• **Required action**
Output the entire listing below exactly as it stands.

• **Given information**
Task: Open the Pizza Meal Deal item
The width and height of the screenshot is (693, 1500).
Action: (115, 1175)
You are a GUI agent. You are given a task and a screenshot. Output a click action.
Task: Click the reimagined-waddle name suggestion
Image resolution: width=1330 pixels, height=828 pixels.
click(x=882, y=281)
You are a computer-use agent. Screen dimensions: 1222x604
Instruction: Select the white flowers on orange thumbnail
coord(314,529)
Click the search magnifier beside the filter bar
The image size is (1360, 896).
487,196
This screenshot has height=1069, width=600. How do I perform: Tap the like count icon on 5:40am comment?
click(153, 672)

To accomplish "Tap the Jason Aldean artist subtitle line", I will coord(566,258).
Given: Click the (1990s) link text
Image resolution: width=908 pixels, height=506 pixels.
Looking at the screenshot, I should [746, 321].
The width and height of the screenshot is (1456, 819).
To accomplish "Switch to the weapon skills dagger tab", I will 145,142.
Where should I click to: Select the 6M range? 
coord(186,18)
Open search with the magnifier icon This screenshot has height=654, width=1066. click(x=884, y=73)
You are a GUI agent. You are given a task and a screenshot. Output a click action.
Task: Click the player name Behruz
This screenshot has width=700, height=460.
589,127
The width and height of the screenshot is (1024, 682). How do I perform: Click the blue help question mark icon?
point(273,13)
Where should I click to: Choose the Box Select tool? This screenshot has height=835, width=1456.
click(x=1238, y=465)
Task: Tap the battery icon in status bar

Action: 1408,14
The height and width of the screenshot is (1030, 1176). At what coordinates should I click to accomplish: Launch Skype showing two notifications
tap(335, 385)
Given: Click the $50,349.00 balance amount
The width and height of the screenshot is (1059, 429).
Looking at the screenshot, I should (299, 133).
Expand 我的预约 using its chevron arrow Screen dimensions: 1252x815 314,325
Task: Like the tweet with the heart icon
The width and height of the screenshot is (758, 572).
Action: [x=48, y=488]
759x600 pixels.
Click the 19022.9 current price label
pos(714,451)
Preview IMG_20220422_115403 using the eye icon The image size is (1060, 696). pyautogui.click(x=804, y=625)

• **Response box**
Task: Open the Pizza Meal Deal item
The width and height of the screenshot is (693, 1500).
Action: (115, 1175)
You are a GUI agent. You are given a task and a screenshot. Output a click action.
Task: Click the reimagined-waddle name suggestion
Image resolution: width=1330 pixels, height=828 pixels.
click(x=882, y=281)
You are a computer-use agent. Screen dimensions: 1222x604
Instruction: Select the white flowers on orange thumbnail
coord(314,529)
Click the search magnifier beside the filter bar
The image size is (1360, 896).
487,196
This screenshot has height=1069, width=600. How do I perform: Tap the like count icon on 5:40am comment?
click(153, 672)

To accomplish "Tap the Jason Aldean artist subtitle line", I will coord(566,258).
Given: Click the (1990s) link text
Image resolution: width=908 pixels, height=506 pixels.
Looking at the screenshot, I should [746, 321].
The width and height of the screenshot is (1456, 819).
To accomplish "Switch to the weapon skills dagger tab", I will 145,142.
Where should I click to: Select the 6M range? 
coord(186,18)
Open search with the magnifier icon This screenshot has height=654, width=1066. click(x=884, y=73)
You are a GUI agent. You are given a task and a screenshot. Output a click action.
Task: Click the player name Behruz
This screenshot has width=700, height=460.
589,127
The width and height of the screenshot is (1024, 682). How do I perform: Click the blue help question mark icon?
point(273,13)
Where should I click to: Choose the Box Select tool? This screenshot has height=835, width=1456.
click(x=1238, y=465)
Task: Tap the battery icon in status bar

Action: 1408,14
The height and width of the screenshot is (1030, 1176). At what coordinates should I click to accomplish: Launch Skype showing two notifications
tap(335, 385)
Given: Click the $50,349.00 balance amount
The width and height of the screenshot is (1059, 429).
Looking at the screenshot, I should (299, 133).
Expand 我的预约 using its chevron arrow Screen dimensions: 1252x815 314,325
Task: Like the tweet with the heart icon
The width and height of the screenshot is (758, 572).
Action: [x=48, y=488]
759x600 pixels.
Click the 19022.9 current price label
pos(714,451)
Preview IMG_20220422_115403 using the eye icon The image size is (1060, 696). pyautogui.click(x=804, y=625)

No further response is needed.